Reproduce every line of the data below without any changes.

(Target pointing data)
-=-=-=-=-

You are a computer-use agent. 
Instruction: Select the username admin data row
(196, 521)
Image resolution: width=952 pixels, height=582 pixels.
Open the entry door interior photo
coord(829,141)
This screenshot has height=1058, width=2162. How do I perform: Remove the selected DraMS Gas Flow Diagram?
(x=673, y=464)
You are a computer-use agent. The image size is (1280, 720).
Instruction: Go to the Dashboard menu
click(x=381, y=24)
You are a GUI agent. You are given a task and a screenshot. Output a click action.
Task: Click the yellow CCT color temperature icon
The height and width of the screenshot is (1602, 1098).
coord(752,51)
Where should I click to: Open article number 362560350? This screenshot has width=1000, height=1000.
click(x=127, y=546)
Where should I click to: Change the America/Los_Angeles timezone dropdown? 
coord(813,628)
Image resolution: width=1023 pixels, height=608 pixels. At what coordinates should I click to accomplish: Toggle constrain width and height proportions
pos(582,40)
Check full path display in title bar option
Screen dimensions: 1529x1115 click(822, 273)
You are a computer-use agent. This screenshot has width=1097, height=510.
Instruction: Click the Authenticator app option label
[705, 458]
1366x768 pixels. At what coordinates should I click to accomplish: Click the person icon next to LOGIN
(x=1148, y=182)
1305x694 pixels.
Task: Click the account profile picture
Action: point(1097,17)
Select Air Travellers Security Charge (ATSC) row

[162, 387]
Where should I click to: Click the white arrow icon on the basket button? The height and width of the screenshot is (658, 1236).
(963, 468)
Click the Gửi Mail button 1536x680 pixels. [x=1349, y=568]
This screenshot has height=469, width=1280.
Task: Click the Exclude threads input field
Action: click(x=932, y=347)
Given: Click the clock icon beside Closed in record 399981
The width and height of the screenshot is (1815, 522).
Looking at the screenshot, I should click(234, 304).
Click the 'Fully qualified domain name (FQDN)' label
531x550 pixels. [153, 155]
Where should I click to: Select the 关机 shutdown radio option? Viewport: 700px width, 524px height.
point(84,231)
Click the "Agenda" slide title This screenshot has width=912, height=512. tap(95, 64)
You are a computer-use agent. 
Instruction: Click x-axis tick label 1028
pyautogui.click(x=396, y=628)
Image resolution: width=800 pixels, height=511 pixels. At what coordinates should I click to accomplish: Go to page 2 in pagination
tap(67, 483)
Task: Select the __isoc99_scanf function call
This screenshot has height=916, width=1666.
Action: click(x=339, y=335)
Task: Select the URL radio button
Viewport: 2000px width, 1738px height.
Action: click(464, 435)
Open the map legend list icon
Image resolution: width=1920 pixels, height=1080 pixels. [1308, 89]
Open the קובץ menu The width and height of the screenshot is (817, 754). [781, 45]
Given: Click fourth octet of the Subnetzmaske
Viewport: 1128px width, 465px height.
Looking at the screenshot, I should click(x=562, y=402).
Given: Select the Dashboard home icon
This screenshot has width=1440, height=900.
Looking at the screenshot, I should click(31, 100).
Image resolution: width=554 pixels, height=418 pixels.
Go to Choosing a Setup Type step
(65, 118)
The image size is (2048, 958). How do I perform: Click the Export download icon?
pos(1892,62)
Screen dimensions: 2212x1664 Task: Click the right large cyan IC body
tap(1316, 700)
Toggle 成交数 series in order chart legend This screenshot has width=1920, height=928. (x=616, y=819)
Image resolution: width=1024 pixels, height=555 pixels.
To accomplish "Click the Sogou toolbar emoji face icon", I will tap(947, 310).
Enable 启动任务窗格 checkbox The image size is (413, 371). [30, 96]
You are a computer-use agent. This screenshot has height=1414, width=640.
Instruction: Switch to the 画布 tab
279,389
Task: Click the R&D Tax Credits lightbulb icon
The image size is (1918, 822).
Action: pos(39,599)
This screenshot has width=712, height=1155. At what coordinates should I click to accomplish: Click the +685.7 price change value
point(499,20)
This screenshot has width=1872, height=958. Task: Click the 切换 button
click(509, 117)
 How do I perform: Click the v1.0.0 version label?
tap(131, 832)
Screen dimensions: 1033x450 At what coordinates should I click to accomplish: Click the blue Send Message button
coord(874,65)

-=-=-=-=-

▸ Worked solution:
You are a computer-use agent. 
Instruction: Select the username admin data row
(196, 521)
Image resolution: width=952 pixels, height=582 pixels.
Open the entry door interior photo
coord(829,141)
This screenshot has height=1058, width=2162. How do I perform: Remove the selected DraMS Gas Flow Diagram?
(x=673, y=464)
You are a computer-use agent. The image size is (1280, 720).
Instruction: Go to the Dashboard menu
click(x=381, y=24)
You are a GUI agent. You are given a task and a screenshot. Output a click action.
Task: Click the yellow CCT color temperature icon
The height and width of the screenshot is (1602, 1098).
coord(752,51)
Where should I click to: Open article number 362560350? This screenshot has width=1000, height=1000.
click(x=127, y=546)
Where should I click to: Change the America/Los_Angeles timezone dropdown? 
coord(813,628)
Image resolution: width=1023 pixels, height=608 pixels. At what coordinates should I click to accomplish: Toggle constrain width and height proportions
pos(582,40)
Check full path display in title bar option
Screen dimensions: 1529x1115 click(822, 273)
You are a computer-use agent. This screenshot has width=1097, height=510.
Instruction: Click the Authenticator app option label
[705, 458]
1366x768 pixels. At what coordinates should I click to accomplish: Click the person icon next to LOGIN
(x=1148, y=182)
1305x694 pixels.
Task: Click the account profile picture
Action: point(1097,17)
Select Air Travellers Security Charge (ATSC) row

[162, 387]
Where should I click to: Click the white arrow icon on the basket button? The height and width of the screenshot is (658, 1236).
(963, 468)
Click the Gửi Mail button 1536x680 pixels. [x=1349, y=568]
This screenshot has height=469, width=1280.
Task: Click the Exclude threads input field
Action: click(x=932, y=347)
Given: Click the clock icon beside Closed in record 399981
The width and height of the screenshot is (1815, 522).
Looking at the screenshot, I should click(234, 304).
Click the 'Fully qualified domain name (FQDN)' label
531x550 pixels. [153, 155]
Where should I click to: Select the 关机 shutdown radio option? Viewport: 700px width, 524px height.
point(84,231)
Click the "Agenda" slide title This screenshot has width=912, height=512. tap(95, 64)
You are a computer-use agent. 
Instruction: Click x-axis tick label 1028
pyautogui.click(x=396, y=628)
Image resolution: width=800 pixels, height=511 pixels. At what coordinates should I click to accomplish: Go to page 2 in pagination
tap(67, 483)
Task: Select the __isoc99_scanf function call
This screenshot has height=916, width=1666.
Action: click(x=339, y=335)
Task: Select the URL radio button
Viewport: 2000px width, 1738px height.
Action: click(464, 435)
Open the map legend list icon
Image resolution: width=1920 pixels, height=1080 pixels. [1308, 89]
Open the קובץ menu The width and height of the screenshot is (817, 754). [781, 45]
Given: Click fourth octet of the Subnetzmaske
Viewport: 1128px width, 465px height.
Looking at the screenshot, I should click(x=562, y=402).
Given: Select the Dashboard home icon
This screenshot has width=1440, height=900.
Looking at the screenshot, I should click(31, 100).
Image resolution: width=554 pixels, height=418 pixels.
Go to Choosing a Setup Type step
(65, 118)
The image size is (2048, 958). How do I perform: Click the Export download icon?
pos(1892,62)
Screen dimensions: 2212x1664 Task: Click the right large cyan IC body
tap(1316, 700)
Toggle 成交数 series in order chart legend This screenshot has width=1920, height=928. (x=616, y=819)
Image resolution: width=1024 pixels, height=555 pixels.
To accomplish "Click the Sogou toolbar emoji face icon", I will tap(947, 310).
Enable 启动任务窗格 checkbox The image size is (413, 371). [30, 96]
You are a computer-use agent. This screenshot has height=1414, width=640.
Instruction: Switch to the 画布 tab
279,389
Task: Click the R&D Tax Credits lightbulb icon
The image size is (1918, 822).
Action: pos(39,599)
This screenshot has width=712, height=1155. At what coordinates should I click to accomplish: Click the +685.7 price change value
point(499,20)
This screenshot has width=1872, height=958. Task: Click the 切换 button
click(509, 117)
 How do I perform: Click the v1.0.0 version label?
tap(131, 832)
Screen dimensions: 1033x450 At what coordinates should I click to accomplish: Click the blue Send Message button
coord(874,65)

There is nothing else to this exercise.